* **Directions for this task**
Return the lines below that contain the word "computer".

* **Records to process**
☆ ☆ ☆ ☆ ☆

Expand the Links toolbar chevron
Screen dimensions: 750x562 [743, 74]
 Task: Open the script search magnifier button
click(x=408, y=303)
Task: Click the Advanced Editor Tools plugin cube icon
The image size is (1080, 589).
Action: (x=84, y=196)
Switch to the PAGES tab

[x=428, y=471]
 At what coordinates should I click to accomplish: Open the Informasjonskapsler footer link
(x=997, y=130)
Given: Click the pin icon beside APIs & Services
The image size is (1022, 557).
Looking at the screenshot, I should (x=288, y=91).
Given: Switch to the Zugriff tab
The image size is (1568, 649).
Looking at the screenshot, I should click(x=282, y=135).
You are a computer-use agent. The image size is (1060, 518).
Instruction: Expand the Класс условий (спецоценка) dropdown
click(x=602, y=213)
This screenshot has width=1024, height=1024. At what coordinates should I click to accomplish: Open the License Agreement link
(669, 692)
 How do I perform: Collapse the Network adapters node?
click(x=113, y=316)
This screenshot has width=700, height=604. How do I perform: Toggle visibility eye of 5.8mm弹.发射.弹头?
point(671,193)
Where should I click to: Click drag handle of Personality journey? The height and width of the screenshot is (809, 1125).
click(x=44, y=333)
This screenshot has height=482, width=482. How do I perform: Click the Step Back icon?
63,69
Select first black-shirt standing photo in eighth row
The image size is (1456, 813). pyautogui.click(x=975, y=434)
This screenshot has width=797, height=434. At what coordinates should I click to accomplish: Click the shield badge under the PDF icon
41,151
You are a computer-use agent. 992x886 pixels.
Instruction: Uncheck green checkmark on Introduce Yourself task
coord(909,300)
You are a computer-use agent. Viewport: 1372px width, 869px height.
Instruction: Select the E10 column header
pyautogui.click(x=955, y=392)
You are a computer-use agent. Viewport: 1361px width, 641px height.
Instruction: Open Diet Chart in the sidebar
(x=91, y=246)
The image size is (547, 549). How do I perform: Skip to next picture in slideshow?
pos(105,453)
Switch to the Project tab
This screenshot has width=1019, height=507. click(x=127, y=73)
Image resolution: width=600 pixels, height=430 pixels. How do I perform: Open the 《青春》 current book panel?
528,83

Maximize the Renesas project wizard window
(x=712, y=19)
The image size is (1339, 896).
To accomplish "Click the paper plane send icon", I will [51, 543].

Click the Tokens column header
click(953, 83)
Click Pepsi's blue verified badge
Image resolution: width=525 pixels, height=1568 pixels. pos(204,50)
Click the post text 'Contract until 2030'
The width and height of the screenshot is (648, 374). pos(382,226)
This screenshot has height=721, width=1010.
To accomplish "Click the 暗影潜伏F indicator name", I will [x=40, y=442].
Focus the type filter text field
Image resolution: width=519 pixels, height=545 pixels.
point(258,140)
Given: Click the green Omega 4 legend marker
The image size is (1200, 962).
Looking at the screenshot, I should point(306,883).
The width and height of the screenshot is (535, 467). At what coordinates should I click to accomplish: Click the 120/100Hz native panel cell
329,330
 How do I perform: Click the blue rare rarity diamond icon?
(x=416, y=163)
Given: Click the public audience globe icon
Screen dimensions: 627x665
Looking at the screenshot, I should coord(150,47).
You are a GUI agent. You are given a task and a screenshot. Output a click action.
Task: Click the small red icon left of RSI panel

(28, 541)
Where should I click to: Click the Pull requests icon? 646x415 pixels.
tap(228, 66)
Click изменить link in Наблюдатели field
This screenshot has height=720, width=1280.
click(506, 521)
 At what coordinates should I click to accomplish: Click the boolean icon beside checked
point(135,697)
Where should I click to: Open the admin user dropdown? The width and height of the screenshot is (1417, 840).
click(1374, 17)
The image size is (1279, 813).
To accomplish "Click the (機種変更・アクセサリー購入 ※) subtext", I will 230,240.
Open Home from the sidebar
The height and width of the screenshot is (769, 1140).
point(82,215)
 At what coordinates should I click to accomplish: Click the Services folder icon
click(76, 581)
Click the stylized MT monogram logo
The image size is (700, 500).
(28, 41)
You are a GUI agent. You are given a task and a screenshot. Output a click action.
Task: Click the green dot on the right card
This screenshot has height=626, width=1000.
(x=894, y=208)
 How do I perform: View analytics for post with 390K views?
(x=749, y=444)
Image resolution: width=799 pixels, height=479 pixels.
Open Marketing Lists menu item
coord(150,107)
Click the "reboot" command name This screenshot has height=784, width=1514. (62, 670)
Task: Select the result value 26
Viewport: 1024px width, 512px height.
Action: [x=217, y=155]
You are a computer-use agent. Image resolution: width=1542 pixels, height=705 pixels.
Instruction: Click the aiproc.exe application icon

☆ ☆ ☆ ☆ ☆

* **Task answer**
You are a computer-use agent. The image size is (1060, 518).
You are a computer-use agent. 992x886 pixels.
You are a computer-use agent. Viewport: 1372px width, 869px height.
You are a computer-use agent. Viewport: 1361px width, 641px height.
You are a computer-use agent. Image resolution: width=1542 pixels, height=705 pixels.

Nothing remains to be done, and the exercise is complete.